**WHAT YOU WILL DO**
Could you transcribe exactly the lines from the one containing "This screenshot has" through the last line of the records below, leaving out the pictures?
:: DATA PROVIDED
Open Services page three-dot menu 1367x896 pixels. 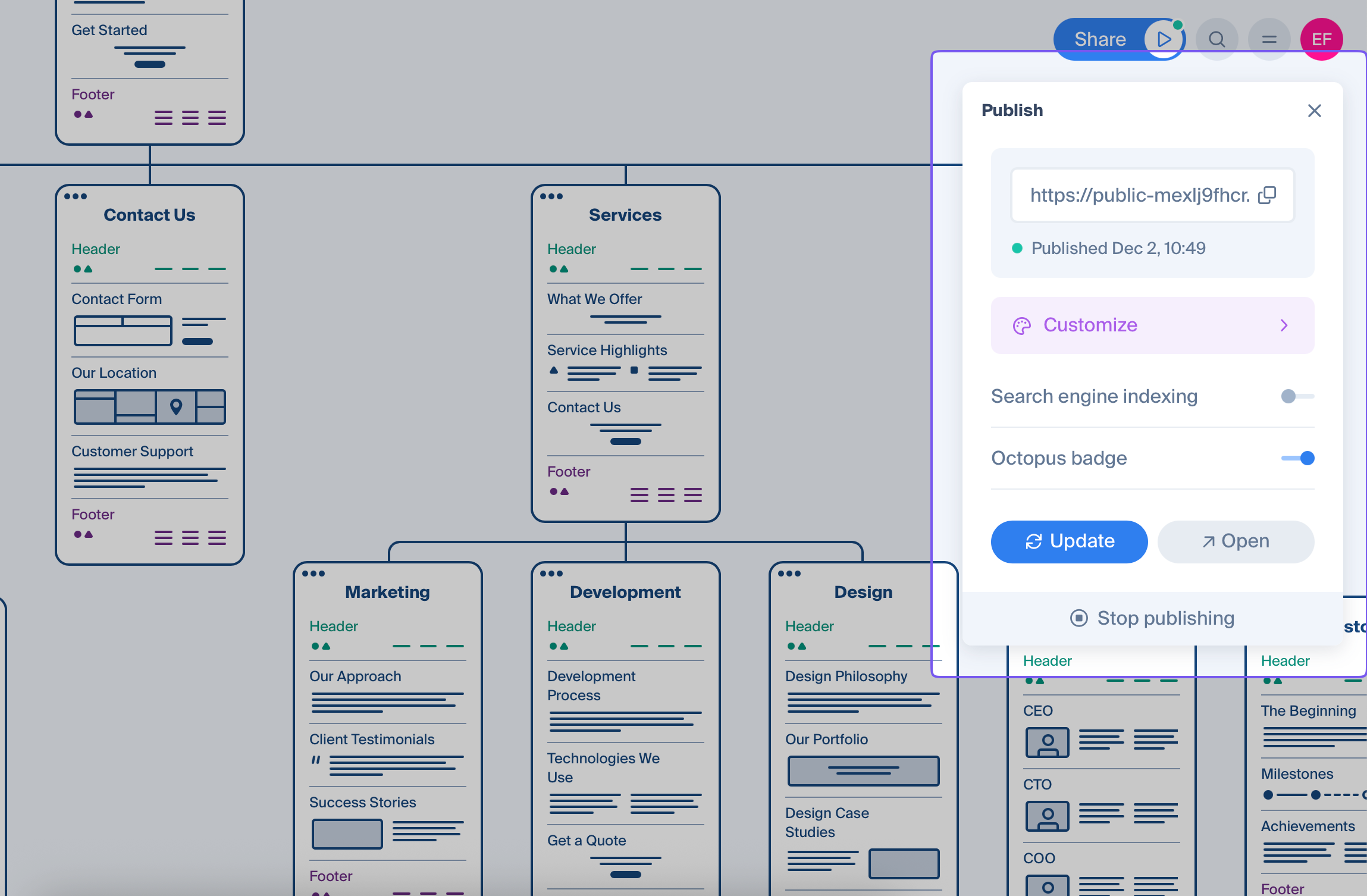click(551, 196)
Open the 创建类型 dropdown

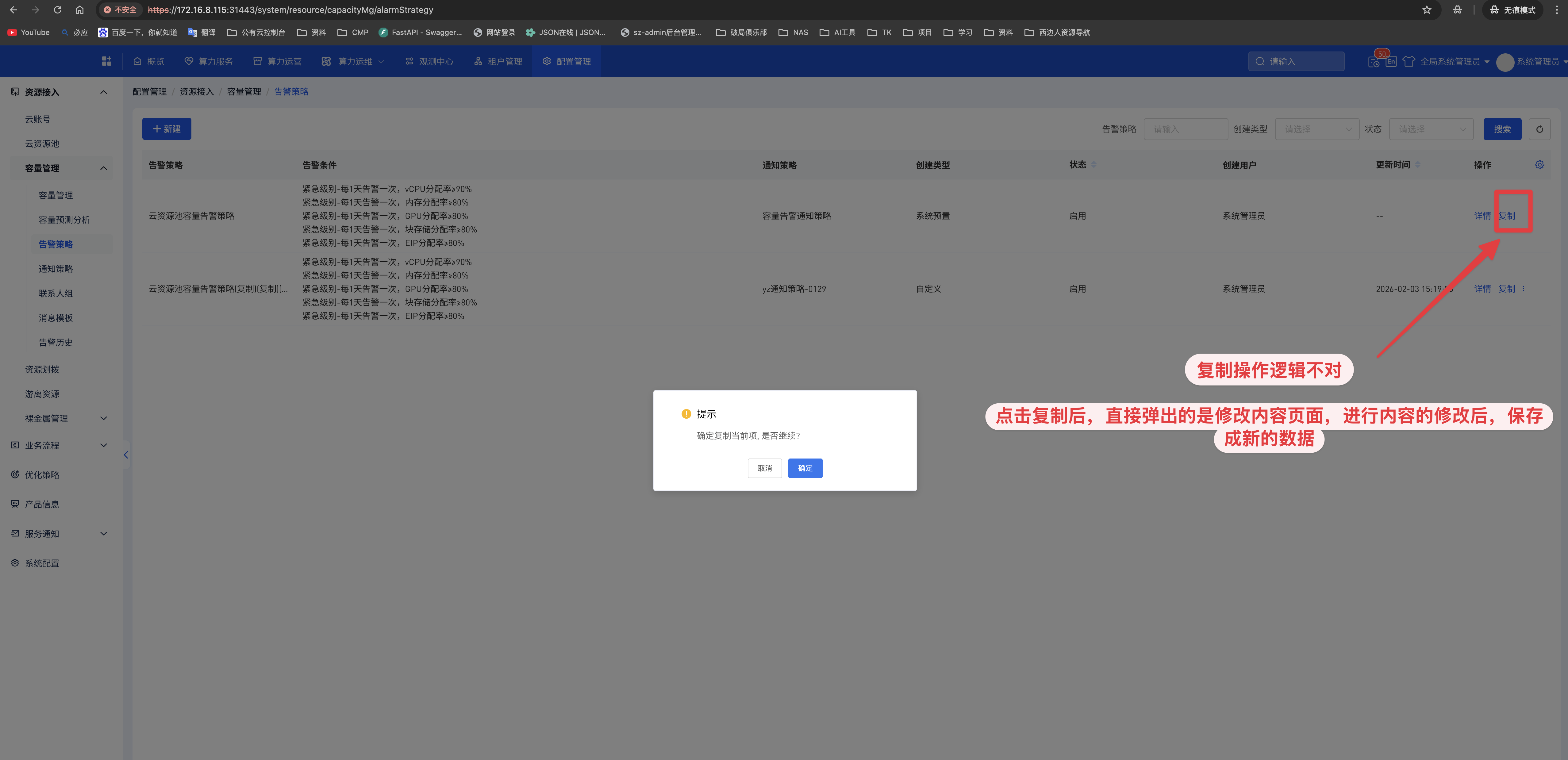click(x=1316, y=129)
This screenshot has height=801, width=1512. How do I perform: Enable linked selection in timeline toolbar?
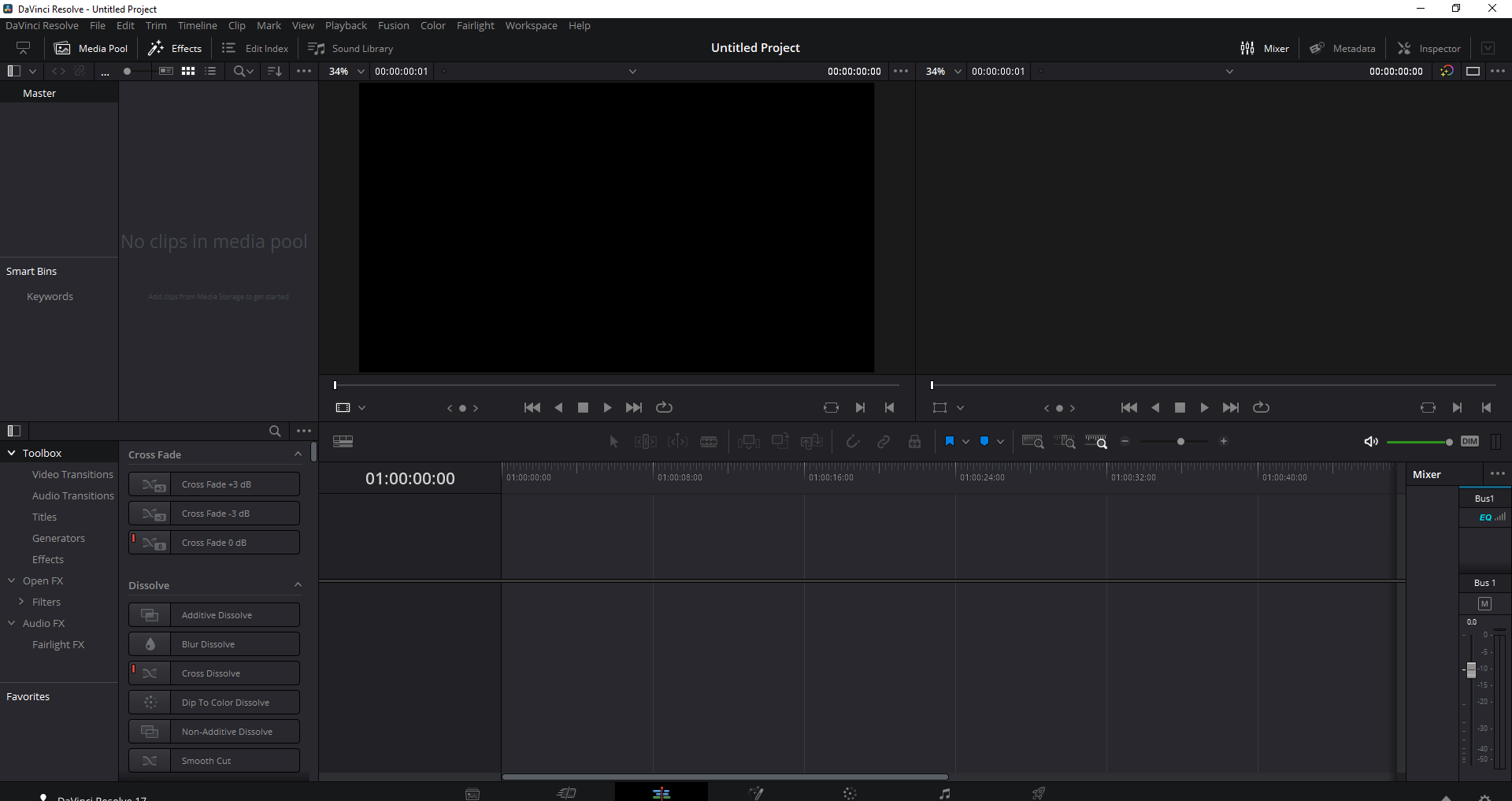[x=884, y=441]
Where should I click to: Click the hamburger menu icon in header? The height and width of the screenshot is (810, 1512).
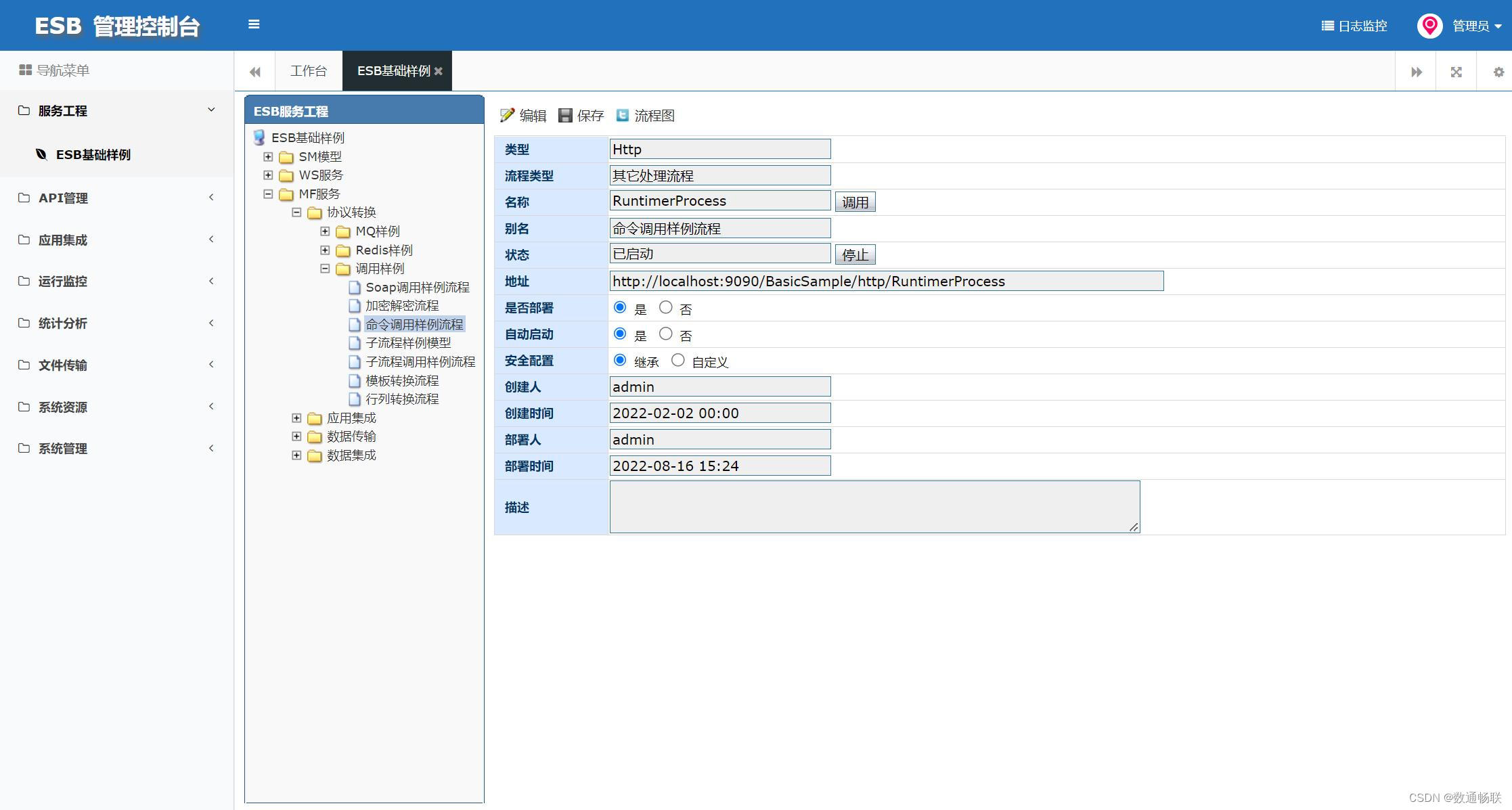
::::
**SOLUTION FOR THIS EXERCISE**
This screenshot has height=801, width=1512. How do I perform: Enable linked selection in timeline toolbar?
[x=884, y=441]
Where should I click to: Click the hamburger menu icon in header? The height and width of the screenshot is (810, 1512).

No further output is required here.